Dapper multi-mapping relationships and value equality

.NET

444 views

Dapper multi-mapping relationships and value equality blog meme

The other day I was deep in the weeds of some data access code that relies heavily on Dapper for talking to a Postgres database, where most curmudgeonly developers like myself tend to find themselves when fine-tuning an application, and landed on a solution to a particular problem I was having in the best form possible: removing code entirely.

Value equality for free

As .NET devs, we've all probably been using IEqualityComparer<T> or IEquatable<T> for some time well before record types we're a thing, in essence creating our own value objects to use for value object equality. In other terms, asserting object A is equivalent to object B so long as their property values are same. Using a sample .NET 8 console app as a sandbox, this is easy to play around with:

var instanceA = new SomeClass(42069);
var instanceB = new SomeClass(42069);

Console.WriteLine(instanceA.GetHashCode());
Console.WriteLine(instanceB.GetHashCode());

// Will print to the console:
//
// 53036123
// 7563067

// False, instance A and B have different hash codes!
Debug.Assert(instanceA == instanceB);

public class SomeClass(int SomeValue);

With C# 9.0 record types, this changed the game quite a bit for us:

var instanceA = new SomeClass(42069);
var instanceB = new SomeClass(42069);

Console.WriteLine(instanceA.GetHashCode());
Console.WriteLine(instanceB.GetHashCode());

// Will print to the console:
//
// -1903833624
// -1903833624

// True, hash codes are the same!
Debug.Assert(instanceA == instanceB);

public record SomeClass(int SomeValue);

Record types have been out for nearly half a decade at this point, and are usually the first type of object definition I reach for when writing my code that mostly uses anemic domain models of sorts. While not always the correct choice (complex service objects are better suited for class objects, as an example), they're perfect for modeling value objects.
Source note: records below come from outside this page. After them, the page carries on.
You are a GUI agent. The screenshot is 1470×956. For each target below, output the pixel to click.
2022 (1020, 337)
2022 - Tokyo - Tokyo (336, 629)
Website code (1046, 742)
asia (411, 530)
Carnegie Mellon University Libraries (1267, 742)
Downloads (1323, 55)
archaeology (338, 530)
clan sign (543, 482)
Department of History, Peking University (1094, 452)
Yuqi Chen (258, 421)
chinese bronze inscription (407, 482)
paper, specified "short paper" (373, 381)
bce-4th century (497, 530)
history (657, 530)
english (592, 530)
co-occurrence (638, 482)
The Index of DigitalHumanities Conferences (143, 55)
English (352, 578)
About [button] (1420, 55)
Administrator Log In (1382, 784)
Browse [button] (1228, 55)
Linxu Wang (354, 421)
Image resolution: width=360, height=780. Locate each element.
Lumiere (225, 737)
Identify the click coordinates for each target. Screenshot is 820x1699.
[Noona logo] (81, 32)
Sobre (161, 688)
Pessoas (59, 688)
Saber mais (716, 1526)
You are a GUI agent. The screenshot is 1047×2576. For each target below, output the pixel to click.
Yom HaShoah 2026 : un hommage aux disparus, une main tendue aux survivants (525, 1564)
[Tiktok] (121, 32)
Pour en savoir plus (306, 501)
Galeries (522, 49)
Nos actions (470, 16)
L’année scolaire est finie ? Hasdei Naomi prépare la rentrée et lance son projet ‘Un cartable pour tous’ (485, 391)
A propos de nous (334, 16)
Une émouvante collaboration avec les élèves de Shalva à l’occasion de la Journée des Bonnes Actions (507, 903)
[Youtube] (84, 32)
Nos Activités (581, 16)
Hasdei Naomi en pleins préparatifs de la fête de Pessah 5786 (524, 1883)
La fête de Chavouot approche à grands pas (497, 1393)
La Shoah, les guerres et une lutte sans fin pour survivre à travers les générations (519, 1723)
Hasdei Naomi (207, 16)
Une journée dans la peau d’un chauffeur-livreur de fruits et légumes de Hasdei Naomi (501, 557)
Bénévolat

For those of us that have been .NET'ing for quite some time now, this isn't exactly breaking news. Unfortunately, a lot of the .NET world runs on legacy code where record types do not exist. To get the same value-based equality for class-based objects, we'd implement an IEqualityComparer<T> or IEquatable<T> contract for the class we're using as a value object. Using the same example from above (and yes, I'm mixing modern C# features to demo a legacy pattern):

var instanceA = new SomeClass(42069);
var instanceB = new SomeClass(42069);

Console.WriteLine(instanceA.GetHashCode());
Console.WriteLine(instanceB.GetHashCode());

// Will print to the console:
//
// 42069
// 42069

// True! Instance A and B have the same hash codes after implementing overrides
Debug.Assert(instanceA == instanceB);

public class SomeClass(int someValue) : IEquatable<SomeClass>
{
    public int SomeValue { get; } = someValue;

    public bool Equals(SomeClass? other)
    {
        if (other is null)
        {
            return false;
        }

        // We'd probably want to assert things like reference and
        // type equality, but we'll save that for a rainy day

        return SomeValue == other.SomeValue;
    }

    public static bool operator ==(SomeClass? left, SomeClass? right)
    {
        if (left is null && right is null)
        {
            return true;
        }

        if (left is null && right is not null)
        {
            return false;
        }

        if (left is not null && right is null)
        {
            return false;
        }

        return left!.Equals(right);
    }

    public static bool operator !=(SomeClass? left, SomeClass? right) => !(left == right);

    public override int GetHashCode() => SomeValue.GetHashCode();
}

Okay, great. Now our objects are equivalent by value... but that's a s@$t ton of boilerplate code that we need to sprinkle across our code base for something as simple as making sure that two objects are considered equal if we're only looking at their property values.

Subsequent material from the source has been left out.